▶ [WHAT TO WORK ON]: From the line containing "Truck Accidents (333, 2226)" to the line containing "Quiénes Somos (62, 24)" in the records below, set down every line exactly as it stands, both ends included, and skip the pictures.

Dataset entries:

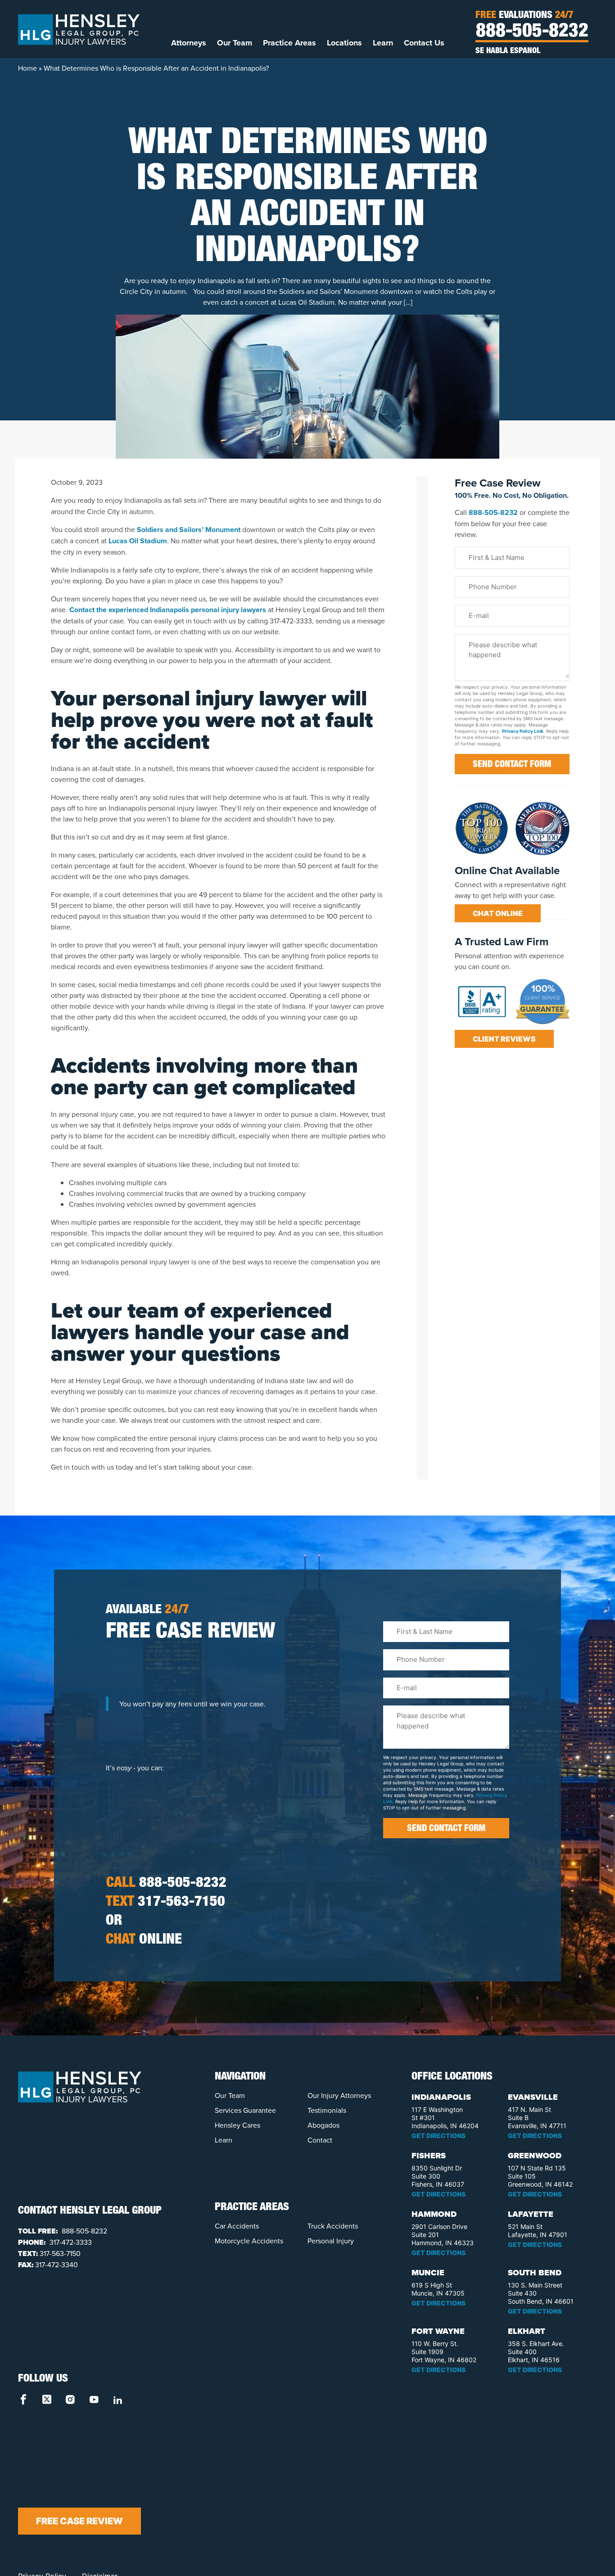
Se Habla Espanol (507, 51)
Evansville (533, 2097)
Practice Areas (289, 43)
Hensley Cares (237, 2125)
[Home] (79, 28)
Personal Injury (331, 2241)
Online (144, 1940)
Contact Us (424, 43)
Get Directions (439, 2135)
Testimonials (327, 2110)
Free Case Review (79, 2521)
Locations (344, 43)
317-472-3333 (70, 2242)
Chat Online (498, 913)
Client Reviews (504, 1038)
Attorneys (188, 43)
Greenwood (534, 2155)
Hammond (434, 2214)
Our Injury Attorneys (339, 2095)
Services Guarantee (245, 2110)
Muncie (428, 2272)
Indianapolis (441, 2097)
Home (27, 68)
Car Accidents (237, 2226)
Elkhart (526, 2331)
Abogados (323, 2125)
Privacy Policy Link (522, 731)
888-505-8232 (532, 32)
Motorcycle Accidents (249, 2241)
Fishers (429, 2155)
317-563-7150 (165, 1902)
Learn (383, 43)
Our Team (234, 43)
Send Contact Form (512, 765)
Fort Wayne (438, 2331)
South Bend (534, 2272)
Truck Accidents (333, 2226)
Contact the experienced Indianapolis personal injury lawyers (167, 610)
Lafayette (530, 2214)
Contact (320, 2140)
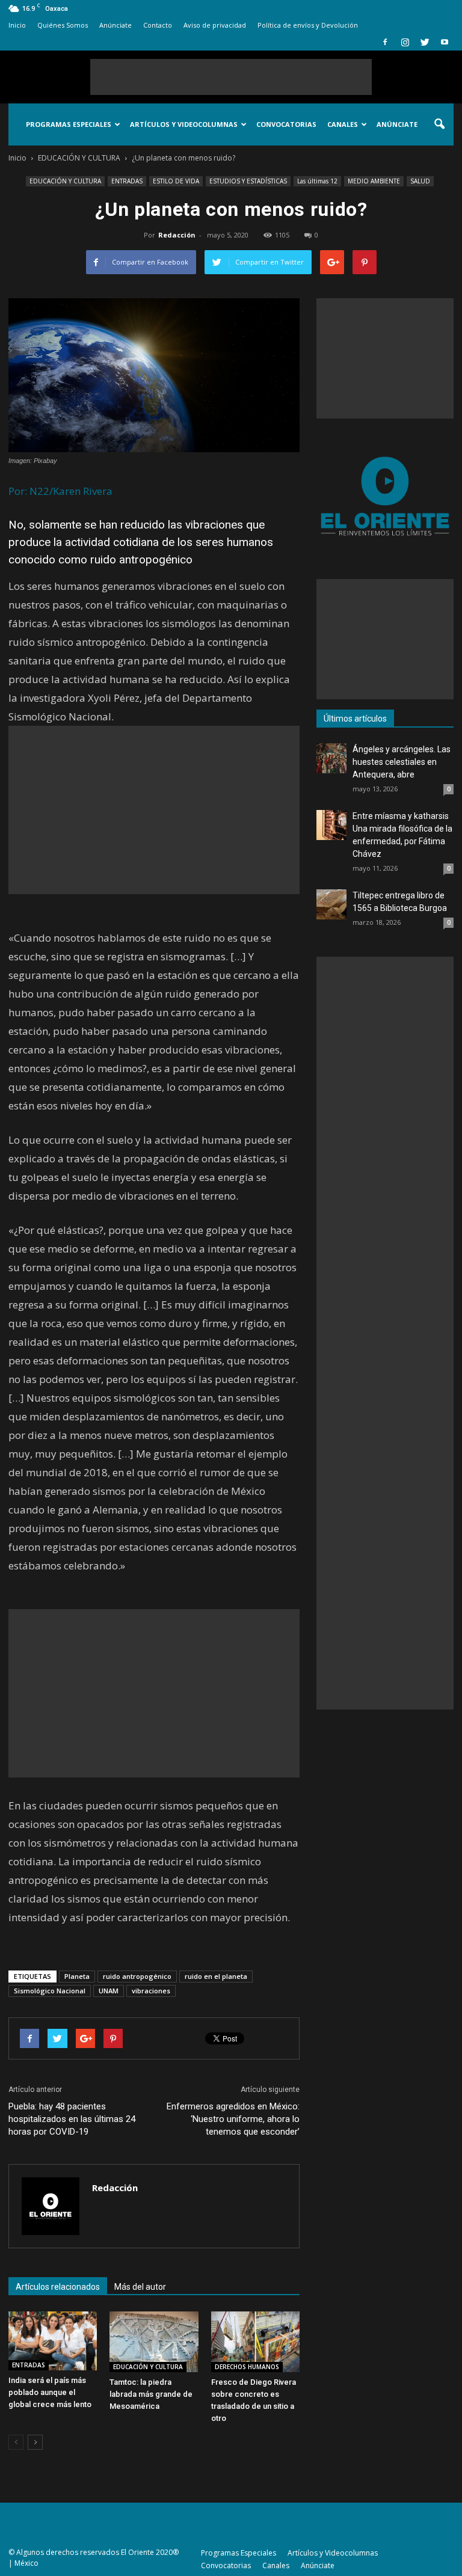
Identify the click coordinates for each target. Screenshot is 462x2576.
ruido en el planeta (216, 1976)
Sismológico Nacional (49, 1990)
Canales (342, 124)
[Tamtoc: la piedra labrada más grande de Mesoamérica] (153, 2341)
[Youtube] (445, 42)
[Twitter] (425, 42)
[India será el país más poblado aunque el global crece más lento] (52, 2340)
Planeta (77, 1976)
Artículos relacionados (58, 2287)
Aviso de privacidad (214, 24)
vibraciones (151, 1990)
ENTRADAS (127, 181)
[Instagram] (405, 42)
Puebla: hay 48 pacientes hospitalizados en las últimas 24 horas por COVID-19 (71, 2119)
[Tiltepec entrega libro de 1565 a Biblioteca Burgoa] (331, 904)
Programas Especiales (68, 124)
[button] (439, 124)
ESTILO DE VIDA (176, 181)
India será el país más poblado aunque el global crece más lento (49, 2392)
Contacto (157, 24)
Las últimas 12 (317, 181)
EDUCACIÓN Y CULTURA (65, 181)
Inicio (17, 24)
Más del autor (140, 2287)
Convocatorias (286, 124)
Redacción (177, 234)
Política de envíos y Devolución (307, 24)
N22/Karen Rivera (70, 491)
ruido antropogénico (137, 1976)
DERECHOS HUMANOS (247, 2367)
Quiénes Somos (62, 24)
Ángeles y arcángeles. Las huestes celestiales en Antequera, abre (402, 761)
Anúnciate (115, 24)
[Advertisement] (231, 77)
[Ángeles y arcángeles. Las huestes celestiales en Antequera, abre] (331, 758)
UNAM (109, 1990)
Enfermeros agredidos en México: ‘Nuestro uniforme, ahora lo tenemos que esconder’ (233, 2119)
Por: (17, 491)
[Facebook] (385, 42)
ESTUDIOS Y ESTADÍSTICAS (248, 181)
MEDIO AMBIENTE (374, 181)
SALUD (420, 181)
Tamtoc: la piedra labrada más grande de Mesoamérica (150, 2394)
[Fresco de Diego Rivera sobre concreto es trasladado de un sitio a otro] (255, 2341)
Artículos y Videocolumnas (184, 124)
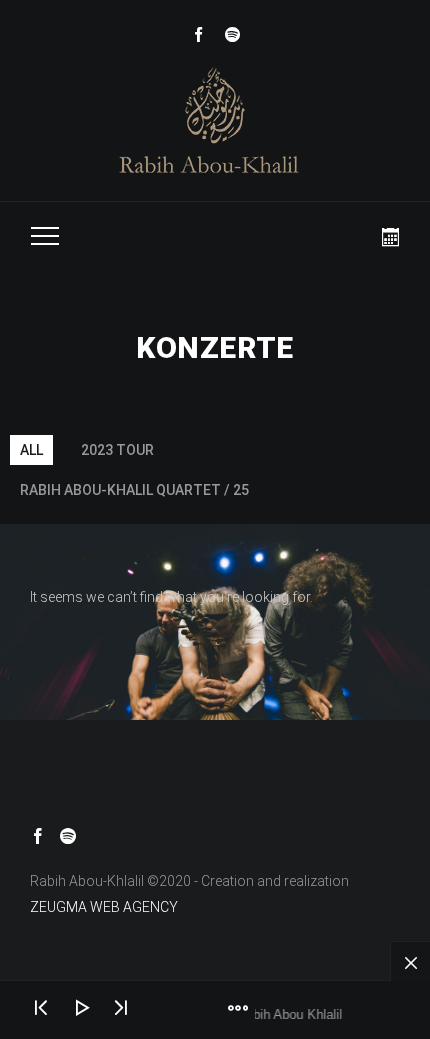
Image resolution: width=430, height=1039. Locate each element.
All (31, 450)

▶ [RESULT OF THIS TASK]:
Truck Accidents (333, 2226)
Contact the experienced Indianapolis personal injury lawyers (167, 610)
Lafayette (530, 2214)
Contact (320, 2140)
Identify the click coordinates for each target. Screenshot is 462x2576.
ruido en el planeta (216, 1976)
Sismológico Nacional (49, 1990)
Canales (342, 124)
[Tamtoc: la piedra labrada más grande de Mesoamérica] (153, 2341)
[Youtube] (445, 42)
[Twitter] (425, 42)
[India será el país más poblado aunque el global crece más lento] (52, 2340)
Planeta (77, 1976)
Artículos relacionados (58, 2287)
Aviso de privacidad (214, 24)
vibraciones (151, 1990)
ENTRADAS (127, 181)
[Instagram] (405, 42)
Puebla: hay 48 pacientes hospitalizados en las últimas 24 horas por COVID-19 (71, 2119)
[Tiltepec entrega libro de 1565 a Biblioteca Burgoa] (331, 904)
Programas Especiales (68, 124)
[button] (439, 124)
ESTILO DE VIDA (176, 181)
India será el país más poblado aunque el global crece más lento (49, 2392)
Contacto (157, 24)
Las últimas 12 (317, 181)
EDUCACIÓN Y CULTURA (65, 181)
Inicio (17, 24)
Más del autor (140, 2287)
Convocatorias (286, 124)
Redacción (177, 234)
Política de envíos y Devolución (307, 24)
N22/Karen Rivera (70, 491)
ruido antropogénico (137, 1976)
DERECHOS HUMANOS (247, 2367)
Quiénes Somos (62, 24)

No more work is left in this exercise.